California Housing Project
Welcome to our analytical project for the course “Causal Machine
Learning for Spatial Data.” This project represents an exploration of
the intricate relationship between economic features and spatial
dimensions using machine learning techniques. We have chosen the
California Housing dataset from the 1990 census, as featured in Aurélien
Géron’s book ‘Hands-On Machine Learning with Scikit-Learn and
TensorFlow’.
Dataset Overview
The dataset provides detailed information about housing units in
various California districts, based on the 1990 census. It includes
geographical coordinates (longitude and latitude), housing attributes
(such as median age, total rooms, and bedrooms), demographic information
(population and households), economic indicators (median income and
house value), and the location type categorized by ocean proximity.
Project Aim and Scope
We aim to conduct a meaningful analysis that sheds light on the
spatial aspects of the data, asking and answering intriguing questions
about the nature of interactions within it. By applying advanced machine
learning methods, we seek to provide insightful results that demonstrate
our analytical capabilities in merging machine learning techniques with
spatial analysis.
This project serves as an opportunity to showcase our skills and
understanding of spatial phenomena through rigorous analysis. We’re
excited to embark on this journey, unraveling the layers of data to
reveal the stories they hold
Data preprocessing
We read spatial data from two shapefiles (‘CA_Places_TIGER2016.shp’
and ‘CA_State_TIGER2016.shp’). Then data was first converted into a
spatial (sp) class object, and then transformed into a simple features
(sf) class object for spatial analysis.
Data visualization
First, we selected the largest 5 counties in CA and we plot them on
a map.
## Simple feature collection with 5 features and 16 fields
## Geometry type: MULTIPOLYGON
## Dimension: XY
## Bounding box: xmin: -13696210 ymin: 4042974 xmax: -13112750 ymax: 4695855
## Projected CRS: WGS 84 / Pseudo-Mercator
## STATEFP PLACEFP PLACENS GEOID NAME
## 1 06 66140 02411785 0666140 San Fernando
## 2 06 14190 02409487 0614190 Cloverdale
## 3 06 16560 02410240 0616560 Cotati
## 4 06 65042 02411779 0665042 San Buenaventura (Ventura)
## 5 06 30014 02410601 0630014 Glendora
## NAMELSAD LSAD CLASSFP PCICBSA PCINECTA MTFCC FUNCSTAT
## 1 San Fernando city 25 C1 N N G4110 A
## 2 Cloverdale city 25 C1 N N G4110 A
## 3 Cotati city 25 C1 N N G4110 A
## 4 San Buenaventura (Ventura) city 25 C1 Y N G4110 A
## 5 Glendora city 25 C1 N N G4110 A
## ALAND AWATER INTPTLAT INTPTLON geometry
## 1 6148697 0 +34.2886519 -118.4362413 MULTIPOLYGON (((-13186464 4...
## 2 7863863 59201 +38.7959624 -123.0153700 MULTIPOLYGON (((-13696208 4...
## 3 4869007 8380 +38.3284920 -122.7100491 MULTIPOLYGON (((-13662198 4...
## 4 56500370 27033715 +34.2677796 -119.2542062 MULTIPOLYGON (((-13280094 4...
## 5 50251851 403066 +34.1449667 -117.8476672 MULTIPOLYGON (((-13123578 4...

Then, we studied the distribution of median house values in CA
region.
Then we look at spatial visualization of median housing prices
across different regions in California.

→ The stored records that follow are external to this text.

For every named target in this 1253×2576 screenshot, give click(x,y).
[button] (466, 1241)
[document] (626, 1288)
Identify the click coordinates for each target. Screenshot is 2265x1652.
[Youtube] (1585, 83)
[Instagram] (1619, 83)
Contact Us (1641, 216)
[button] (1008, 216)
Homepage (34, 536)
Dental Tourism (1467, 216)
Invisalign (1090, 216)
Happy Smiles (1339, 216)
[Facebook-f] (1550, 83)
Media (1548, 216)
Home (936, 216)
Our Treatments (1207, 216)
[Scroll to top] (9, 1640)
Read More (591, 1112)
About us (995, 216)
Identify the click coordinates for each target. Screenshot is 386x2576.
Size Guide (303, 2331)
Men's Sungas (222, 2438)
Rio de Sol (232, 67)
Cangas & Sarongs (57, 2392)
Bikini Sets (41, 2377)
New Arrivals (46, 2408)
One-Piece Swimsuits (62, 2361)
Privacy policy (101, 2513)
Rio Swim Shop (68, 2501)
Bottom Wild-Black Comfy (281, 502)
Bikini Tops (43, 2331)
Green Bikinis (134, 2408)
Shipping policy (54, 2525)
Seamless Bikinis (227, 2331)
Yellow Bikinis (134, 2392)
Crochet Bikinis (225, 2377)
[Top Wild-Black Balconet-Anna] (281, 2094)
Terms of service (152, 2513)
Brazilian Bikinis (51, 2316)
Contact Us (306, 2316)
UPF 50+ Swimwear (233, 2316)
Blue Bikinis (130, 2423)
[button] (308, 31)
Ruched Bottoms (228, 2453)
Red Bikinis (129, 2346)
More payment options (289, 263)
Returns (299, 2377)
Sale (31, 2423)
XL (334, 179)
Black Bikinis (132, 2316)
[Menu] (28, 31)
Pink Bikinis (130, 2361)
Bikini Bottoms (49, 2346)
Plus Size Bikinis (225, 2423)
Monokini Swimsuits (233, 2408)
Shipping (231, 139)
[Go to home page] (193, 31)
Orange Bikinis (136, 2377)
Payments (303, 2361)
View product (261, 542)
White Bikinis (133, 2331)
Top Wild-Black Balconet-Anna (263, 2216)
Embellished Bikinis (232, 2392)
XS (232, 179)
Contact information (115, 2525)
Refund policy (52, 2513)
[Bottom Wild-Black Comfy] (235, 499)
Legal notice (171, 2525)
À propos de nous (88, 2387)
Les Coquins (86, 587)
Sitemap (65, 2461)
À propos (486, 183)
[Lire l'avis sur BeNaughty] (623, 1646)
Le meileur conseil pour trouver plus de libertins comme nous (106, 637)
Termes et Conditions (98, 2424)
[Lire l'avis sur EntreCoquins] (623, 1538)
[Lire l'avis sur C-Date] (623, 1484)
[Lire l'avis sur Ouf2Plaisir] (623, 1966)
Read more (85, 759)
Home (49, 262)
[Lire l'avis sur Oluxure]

We used color coding to
represent various ranges of median house values, creating an
easy-to-interpret visual map.
The dominant yellow hue across the map indicates that the majority
of median house prices in California hover around the $100,000 mark.
This widespread affordability reflects a general pricing trend across
most regions. Notably, areas north of San Jose and the region stretching
between California City and San Diego showcase median house prices in
the range of $200,000 to $300,000. These regions are distinct for their
relatively higher property values. The blue-colored areas, indicative of
houses valued above $400,000, are scant and primarily located between
Los Angeles and San Diego. This specific clustering suggests a
concentration of luxury or high-end real estate in these locales.
The correlation matrix provides a comprehensive understanding of the
relationships between different variables in the housing dataset.
Notably, there is a strong positive correlation observed between
population and key factors such as total rooms, bedrooms, and the number
of households. This correlation is intuitive, as a higher population in
an area typically necessitates a greater number of rooms, bedrooms, and
households to accommodate the residents.
Furthermore, the matrix reveals a significant positive correlation
between median house value and median income. This relationship aligns
well with economic expectations, as higher income levels often enable
individuals to afford more expensive homes. This correlation underscores
the impact of economic status on housing affordability and choices.
The scatter plot comparing median income with median house value,
elucidates a key trend in the housing market. There is a discernible
positive correlation between these two variables, as illustrated by the
general upward trajectory of the data points. This trend indicates that
regions with higher median incomes tend to have higher median house
values, aligning with the expectation that higher income levels enable
the purchase of more expensive properties.
However, the plot also highlights notable exceptions to this trend,
particularly in the upper echelons of the housing market. For houses
valued around $500,000, there is a noticeable spread in median income
levels ranging from approximately $50,000 (5 on the plot) to $150,000
(15 on the plot). This wide range suggests that in certain regions, even
households with relatively moderate incomes can afford high-value
properties, possibly due to factors like inherited wealth, lower living
costs, or availability of more affordable housing options in high-value
areas.
The presence of these outliers indicates that while income is a
significant factor in determining house value, it is not the sole
determinant. Other socio-economic factors and regional characteristics
might also play a crucial role in influencing the housing market
dynamics. This plot, therefore, provides a nuanced understanding of the
relationship between income and housing value, underlining the
complexity of the real estate market.

The ggplot visualization that contrasts housing median age with
median house value, further categorized by ocean proximity, offers an
insightful perspective into the housing market dynamics. A key
observation from this plot is the apparent lack of a strong, consistent
relationship between the age of housing and its value. This suggests
that factors other than age may play a more critical role in determining
house prices, such as location, size, or market demand.
Particularly interesting is the case of properties near the bay.
While these properties tend to have a median age above 10 years, there
is no distinct trend indicating that age significantly influences their
value. This lack of a clear pattern across different ocean proximities
implies that the influence of age on housing value is complex and likely
varies depending on other contextual factors.
While one might typically expect older properties to be less
valuable, this plot reveals that in the context of California housing,
age does not seem to be a decisive factor in determining house values,
especially when considering the influence of ocean proximity.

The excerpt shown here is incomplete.